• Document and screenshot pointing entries
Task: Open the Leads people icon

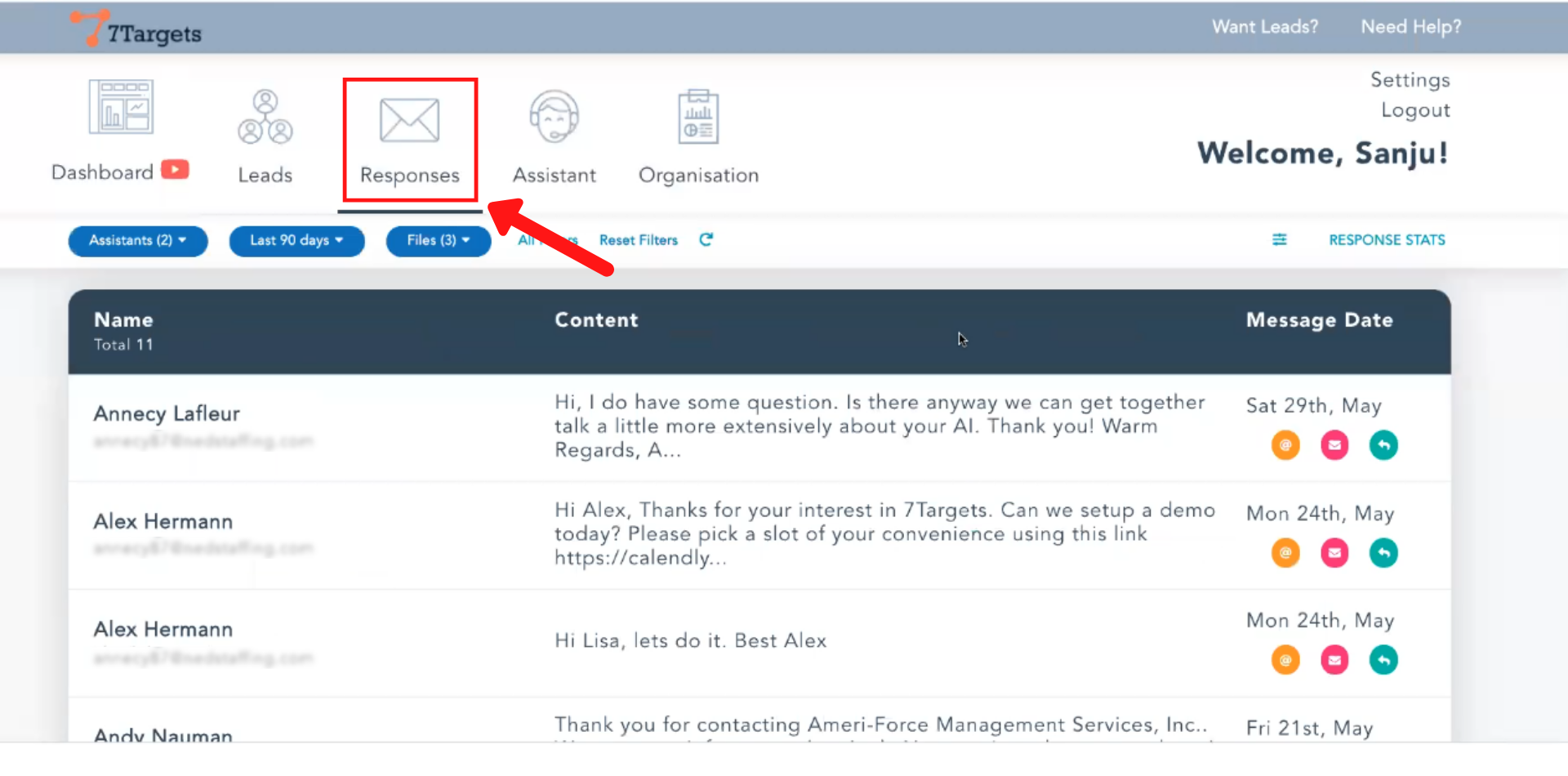Action: pos(265,118)
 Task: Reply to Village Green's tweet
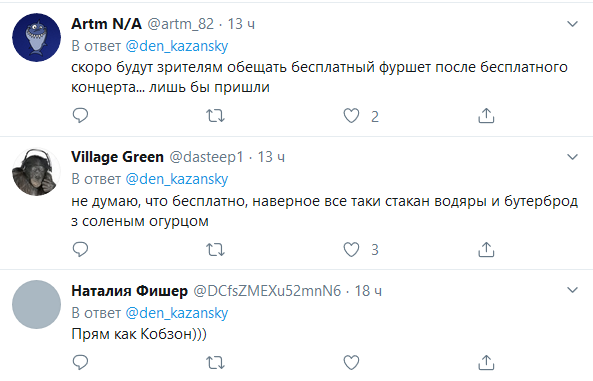(80, 249)
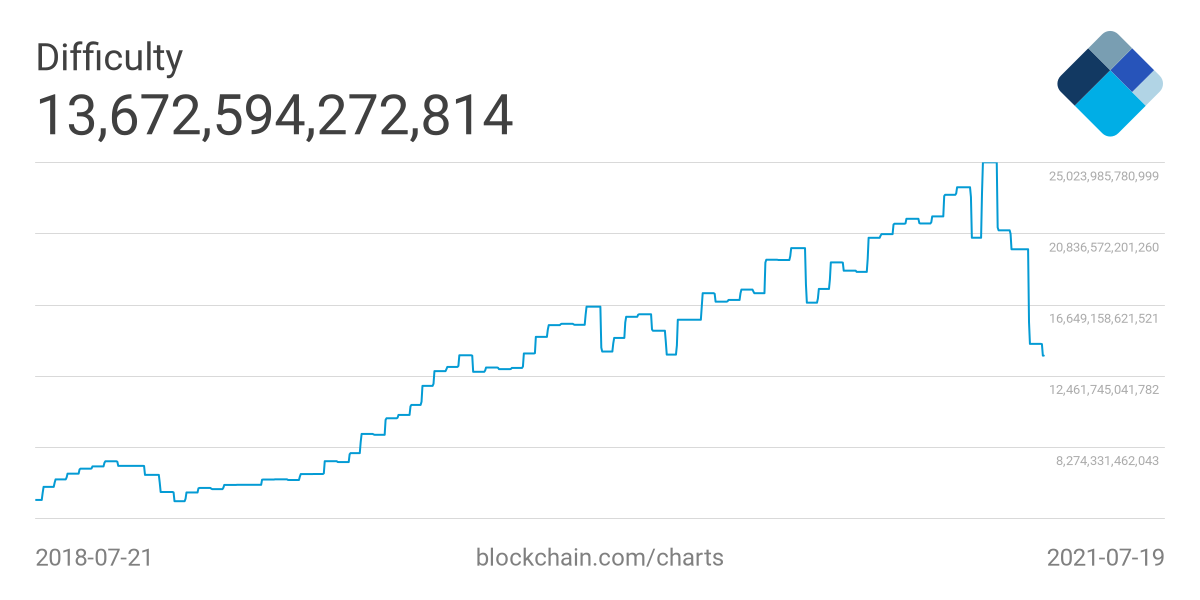Click the 12,461,745,041,782 axis label
This screenshot has height=600, width=1200.
coord(1103,390)
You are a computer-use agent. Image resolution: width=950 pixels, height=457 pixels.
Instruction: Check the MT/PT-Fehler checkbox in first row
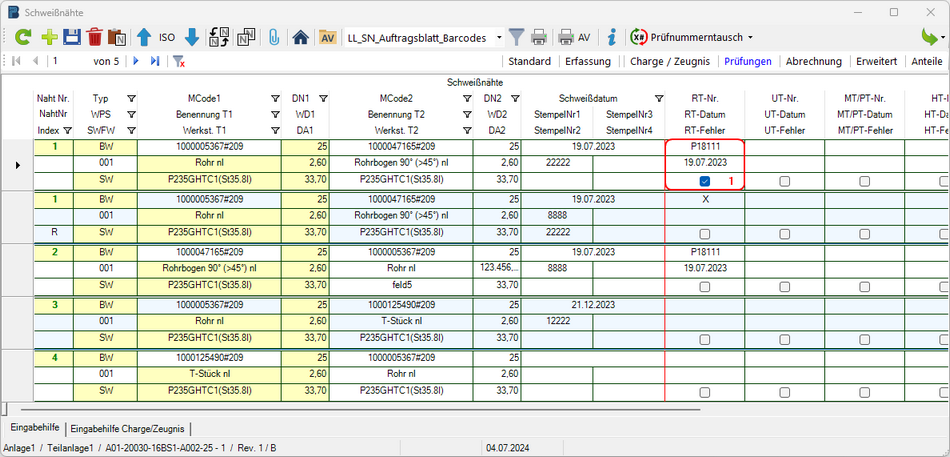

• Task brief
Output the listing verbatim from its first line through the line containing "coord(1103,390)", including both of those lines. Leave the pictures out.

• The answer
Task: Open the Leads people icon

Action: pos(265,118)
 Task: Reply to Village Green's tweet
(80, 249)
Click the 12,461,745,041,782 axis label
This screenshot has height=600, width=1200.
coord(1103,390)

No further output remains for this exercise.